Red Sox Target: Paul Goldschmidt

Following the 2015 season, perhaps even before the season mercifully comes to an end, the Boston Red Sox will need to replace former catcher turned first baseman Mike Napoli. Napoli was a centerpiece in the Red Sox championship run in 2013, but has since seen a significant decline in production.

While playing most of his career suffering from sleep apnea, Napoli decided to undergo surgery to open the airway in his throat and nose, helping him sleep through the night before showing up to the ballpark fully rested. Following the gruesome procedure, where doctors broke and then realigned his jaw, Napoli said he was feeling better than ever. Everyone assumed, as they rightfully should have, that Napoli would be one of the best hitters in the lineup if not the game. After some of the seasons he has had, it was reasonable to think that the well-rested, party-loving first baseman would live up to the lofty expectations.

Once one of the most feared hitters in the heart of Boston’s lineup, Napoli’s numbers have seen a huge decline this season. While posting a 0.1 WAR this season, Napoli is suffering through career lows in batting average (.204), OBP (.299), SLG% (.393), BABIP (.234), wRC+ (91), and OPS (.692). Napoli still puts up good at-bats at times, ranking among the top in the league in pitches seen per plate appearance, but that alone is not enough to guarantee him a contract extension.

If not the best hitter in the game, Paul Goldschmidt is one of the best there is. And it looks like he is going to stay that way for a long time. After finishing second in the N.L. MVP voting  in 2013, the 27-year-old first baseman followed that up with his second All-Star campaign in an injury-shortened 2014 season.

This year the former eighth-round draft pick is at it again. He’s posting numbers that are just out of this world. The slugger is batting .363/.481/.679 with a .316 ISO. His 206 wRC+, 4.1 WAR and 1.160 OPS rank second in baseball behind only Washington Nationals’ outfielder Bryce Harper.

After five seasons in the big leagues, with steady progression into his prime, Goldschmidt shows no signs of slowing down. He’s maturing as a hitter while posting a career low in K% and a career high in BB%. His 19 home runs through 65 games this year match his total in 109 games last year.

The 6’3″, 245-pound first baseman signed a five-year, $32 million contract in 2014 that will take him through the 2018 season with a team option for 2019. Breaking down the contract, the Texas native is set to make $3 million this season, $5.8 million the next, $8.8 million in 2017, $11 million in 2018, and $14.5 million should the Arizona Diamondbacks elect to pick up his 2019 option.

Arizona came into this season with an Opening Day payroll of $86,286,000, good for 26th in Majors. Goldschmidt may want to stay with the franchise that developed him, but then again, he may not.

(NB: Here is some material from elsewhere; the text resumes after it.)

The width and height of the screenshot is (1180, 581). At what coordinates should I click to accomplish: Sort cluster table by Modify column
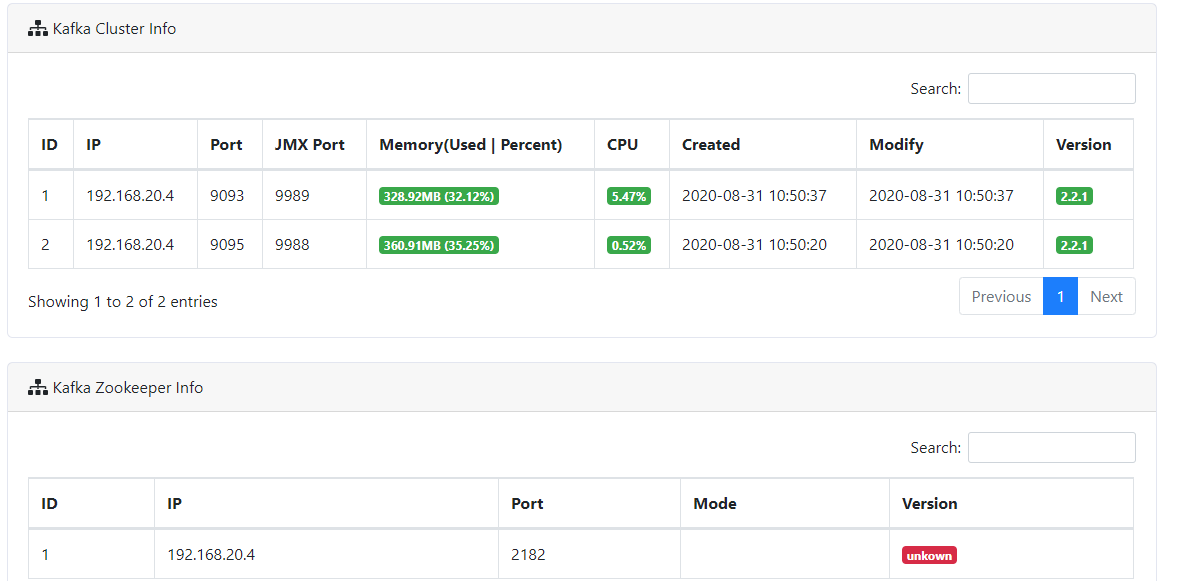tap(950, 144)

When he signed the deal in 2013, Goldschmidt had nice words about committing to the D-Backs, noting that he “loves Phoenix.” He also showed that he was a team-first player when he signed the contract in spring training stating, saying, “I’m happy to get it done in spring training so it doesn’t become a distraction.”  He will be 30 years old when the contract ends, and if he keeps up with his current pace of play, the free-agent market would easily give him at least an eight-year contract possibly worth anywhere between $200 and $240 million, if not more.

The D-Backs don’t really have the money that Goldschmidt will require to be kept in Arizona unless he gives them a huge hometown discount or does a Max Scherzer deal that is half deferred. Yes, their payroll will grow in the next couple of years, but Goldschmidt is a $25-million-a-year kind of player, money that just doesn’t seem doable for the small market Diamondbacks.

But the Red Sox do have money, and a lot of it. Goldschmidt’s numbers would certainly go up in Fenway, as well, even though he uses all fields when he hits. Over his career, he has pulled 37.1% of batted balls and as we have all seen with right-handed power hitters, they use the Green Monster to their advantage — turning what would be fly balls in a lot of parks into home runs. Remember the 2007 version of Mike Lowell?

With one of the strongest farm systems in all of baseball, the Red Sox could potentially make a trade with the D-Backs. However, it could be tough to come up with a deal, because Arizona has built a strong system themselves. But I would think that the Red Sox could part ways with just about any of their top prospects in exchange for Goldschmidt. You could bundle anyone from left-handed pitchers Henry Owens and Brian Johnson with third baseman Rafael Devers or Cuban superstar Yoan Moncada with Manuel Margot and flame throwing closer Pat Light. Obviously these are just a couple of options as the Red Sox have many young prospects that are highly desirable.

It’s not likely that Goldschmidt gets traded anywhere within the next few seasons; after all, he is still the face of their franchise. He will get fans in the gate and will represent Arizona baseball at the next few All-Star games, but it’s possible that he doesn’t stay in the desert past the remaining years of his contract. And going to Boston could make sense for both teams, and the player, if the price is right.